Sunday, September 17, 2006

Hearts on fire


I want to talk about books. Since early 1980's I've always had a book on the go..bedtime wouldn't be the same without dipping into another world or experience. Until now I have read almost exclusively science fiction and fantasy..I've read literaly hundreds of novels, forever it seems chasing that perfect moment at 16 when I first read The Lord Of The Rings. From Tolkien, Asimov, Heinlein, Aldiss to more recent authors Peter F Hamilton, Douglas Adams, David Eddings, Terry Goodkind, Stephen Donaldson, Raymond E Fiest..and of course the fantastic Terry Pratchett ( may I recommend 'Night Watch' and 'The Truth'?).

But things were to change. It happened this summer when in the turmoil of school holidays, career decisions, poverty and if I'm honest, an instance when I had to question the solidity of my marriage, I had to confront the very foundations of my existance. Why do I need to put my family through all the emotional instabillity of one concerned with making pretty pictures for a living? I found myself asking,often sitting in front of my drawing board not being able to move an artistic muscle. Desperatley dreaming of the best expression of my desires, but getting caught on the barbs of commercialism, wanting to actually sell something. then came my 'Mental Beach'..the heatwave and a little holiday in North Berwick.

Sitting on my patio at home during one of the hottest summers ever, I'd imagine I was on a beach, I'd imagine it all, the lapping of the waves, the screech of the gulls..people walking dogs..icecreams, deck chairs...I then would Email my two best friends and talk about my ideas. Off loading my angst, dropping into free fall whilst under the influence of a good bottle of red or J.D. During this time Brigid and especially Kay would experience emails from the mundane to the bizzare and extreme as I sought to find a way through. (Both of you I have to say are fundamental in the place I find myself today..Thankyou..so take a bow! )

The result?..I turned to my reading to provide the answers. Whilst on holiday in North Berwick, Kay recommended a book: 'The Time Travellers Wife' by Audrey Niffenegger. I'll leave the reviews to others ( Check out Amazon! ). But I will say one thing (being frank, and this realy happened!) I was into the final few chapters of this book..my heart was churning with the events in the story. I was having a bath and Jan was downstairs working on the computer. I have never had my heart bashed about and wrung by such a moving and beautiful tale..I cried and cried at one particular point, and nothing but the security of being held would do..thus it was that a naked ,wet,bubble covered and crying me appeared infront of a suprised Jan. I never knew a book could do that to me.
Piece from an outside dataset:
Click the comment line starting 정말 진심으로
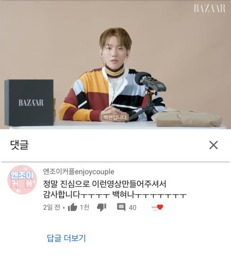 pos(104,184)
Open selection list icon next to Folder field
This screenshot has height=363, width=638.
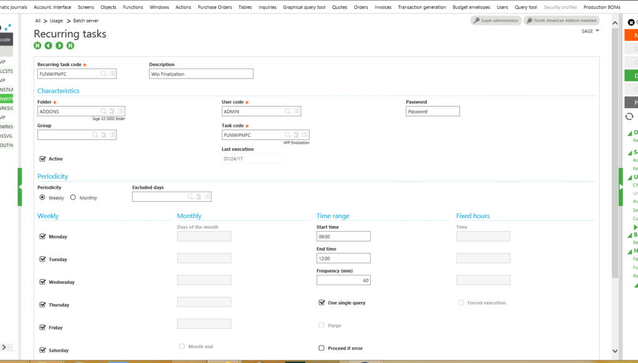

Since then I've read an equally moving tale: 'The Lovely Bones'by Alice Sebold and am now deep into 'The Kite Runner' by Khaled Hosseini. I love the way the tales I've read have moved me in a way I've not experienced before..Jan has said she delights in the discoveries I have yet to make. She of course is no stranger to the world I have recently found..perhaps after all I've questioned, I am now able to reach out and want the answers..that consolidation can be found in the writing of others and the sharing of ourselves, an openess to question and to accept. Staring into Jan's eyes at the Salsa class, I know that I love and need her more than ever.